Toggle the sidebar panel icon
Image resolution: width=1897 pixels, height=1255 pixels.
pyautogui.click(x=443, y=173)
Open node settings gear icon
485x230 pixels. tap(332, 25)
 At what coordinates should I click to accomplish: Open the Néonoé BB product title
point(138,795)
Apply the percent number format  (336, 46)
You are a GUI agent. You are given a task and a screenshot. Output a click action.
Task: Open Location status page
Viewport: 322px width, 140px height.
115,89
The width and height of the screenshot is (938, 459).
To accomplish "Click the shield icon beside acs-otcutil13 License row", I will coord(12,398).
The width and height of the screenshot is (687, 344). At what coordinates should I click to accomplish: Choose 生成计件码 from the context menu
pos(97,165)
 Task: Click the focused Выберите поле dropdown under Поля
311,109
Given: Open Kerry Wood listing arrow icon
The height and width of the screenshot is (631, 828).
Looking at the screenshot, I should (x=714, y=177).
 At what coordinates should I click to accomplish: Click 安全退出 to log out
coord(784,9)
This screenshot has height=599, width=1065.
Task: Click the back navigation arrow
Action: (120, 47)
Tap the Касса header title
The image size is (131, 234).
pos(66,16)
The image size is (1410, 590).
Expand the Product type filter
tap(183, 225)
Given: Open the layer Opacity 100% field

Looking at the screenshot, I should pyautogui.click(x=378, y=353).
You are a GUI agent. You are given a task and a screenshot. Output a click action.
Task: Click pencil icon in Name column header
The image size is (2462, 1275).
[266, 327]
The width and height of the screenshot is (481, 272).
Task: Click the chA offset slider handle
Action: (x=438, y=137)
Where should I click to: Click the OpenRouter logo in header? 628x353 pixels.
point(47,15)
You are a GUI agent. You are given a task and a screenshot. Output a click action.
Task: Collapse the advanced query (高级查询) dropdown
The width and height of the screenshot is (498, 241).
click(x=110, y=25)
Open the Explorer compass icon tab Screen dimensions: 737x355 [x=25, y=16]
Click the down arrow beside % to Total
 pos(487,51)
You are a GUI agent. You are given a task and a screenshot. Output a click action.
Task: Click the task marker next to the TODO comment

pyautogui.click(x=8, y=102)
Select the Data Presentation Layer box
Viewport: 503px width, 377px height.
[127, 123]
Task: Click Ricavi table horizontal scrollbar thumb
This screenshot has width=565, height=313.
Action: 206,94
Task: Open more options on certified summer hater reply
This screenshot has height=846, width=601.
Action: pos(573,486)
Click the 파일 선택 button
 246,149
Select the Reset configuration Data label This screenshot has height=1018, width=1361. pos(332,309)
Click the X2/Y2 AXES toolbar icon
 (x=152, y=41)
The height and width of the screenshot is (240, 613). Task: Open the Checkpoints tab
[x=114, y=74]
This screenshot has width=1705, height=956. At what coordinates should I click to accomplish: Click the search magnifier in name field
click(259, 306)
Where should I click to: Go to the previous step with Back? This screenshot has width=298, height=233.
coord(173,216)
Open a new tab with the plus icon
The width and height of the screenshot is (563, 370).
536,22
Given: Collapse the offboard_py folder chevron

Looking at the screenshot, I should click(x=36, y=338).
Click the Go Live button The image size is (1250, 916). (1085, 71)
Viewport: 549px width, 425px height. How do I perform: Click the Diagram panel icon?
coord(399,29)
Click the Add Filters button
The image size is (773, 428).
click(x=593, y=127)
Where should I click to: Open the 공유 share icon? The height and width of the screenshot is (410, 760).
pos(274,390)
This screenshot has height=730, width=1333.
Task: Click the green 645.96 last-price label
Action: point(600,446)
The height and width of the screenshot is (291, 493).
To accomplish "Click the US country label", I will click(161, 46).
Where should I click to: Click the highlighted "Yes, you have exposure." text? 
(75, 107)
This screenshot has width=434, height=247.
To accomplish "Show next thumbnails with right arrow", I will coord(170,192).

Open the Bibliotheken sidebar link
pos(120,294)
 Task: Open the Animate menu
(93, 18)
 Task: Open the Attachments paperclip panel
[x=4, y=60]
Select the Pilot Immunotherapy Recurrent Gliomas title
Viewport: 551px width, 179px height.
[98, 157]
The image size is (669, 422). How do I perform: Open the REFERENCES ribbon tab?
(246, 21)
++++++++++++++++++++
▸ **Alıştırma yönergesi**
Yukarıdaki kayıtlarda "Select the Reset" ifadesinin geçtiği satırdan "click(x=593, y=127)" ifadesinin geçtiği satıra kadar olan satırları, iki uç satır da dahil olmak üzere, hiçbir değişiklik yapmadan tekrarlayın.

▸ **Çözümlü alıştırma**
Select the Reset configuration Data label This screenshot has height=1018, width=1361. pos(332,309)
Click the X2/Y2 AXES toolbar icon
 (x=152, y=41)
The height and width of the screenshot is (240, 613). Task: Open the Checkpoints tab
[x=114, y=74]
This screenshot has width=1705, height=956. At what coordinates should I click to accomplish: Click the search magnifier in name field
click(259, 306)
Where should I click to: Go to the previous step with Back? This screenshot has width=298, height=233.
coord(173,216)
Open a new tab with the plus icon
The width and height of the screenshot is (563, 370).
536,22
Given: Collapse the offboard_py folder chevron

Looking at the screenshot, I should click(x=36, y=338).
Click the Go Live button The image size is (1250, 916). (1085, 71)
Viewport: 549px width, 425px height. How do I perform: Click the Diagram panel icon?
coord(399,29)
Click the Add Filters button
The image size is (773, 428).
click(x=593, y=127)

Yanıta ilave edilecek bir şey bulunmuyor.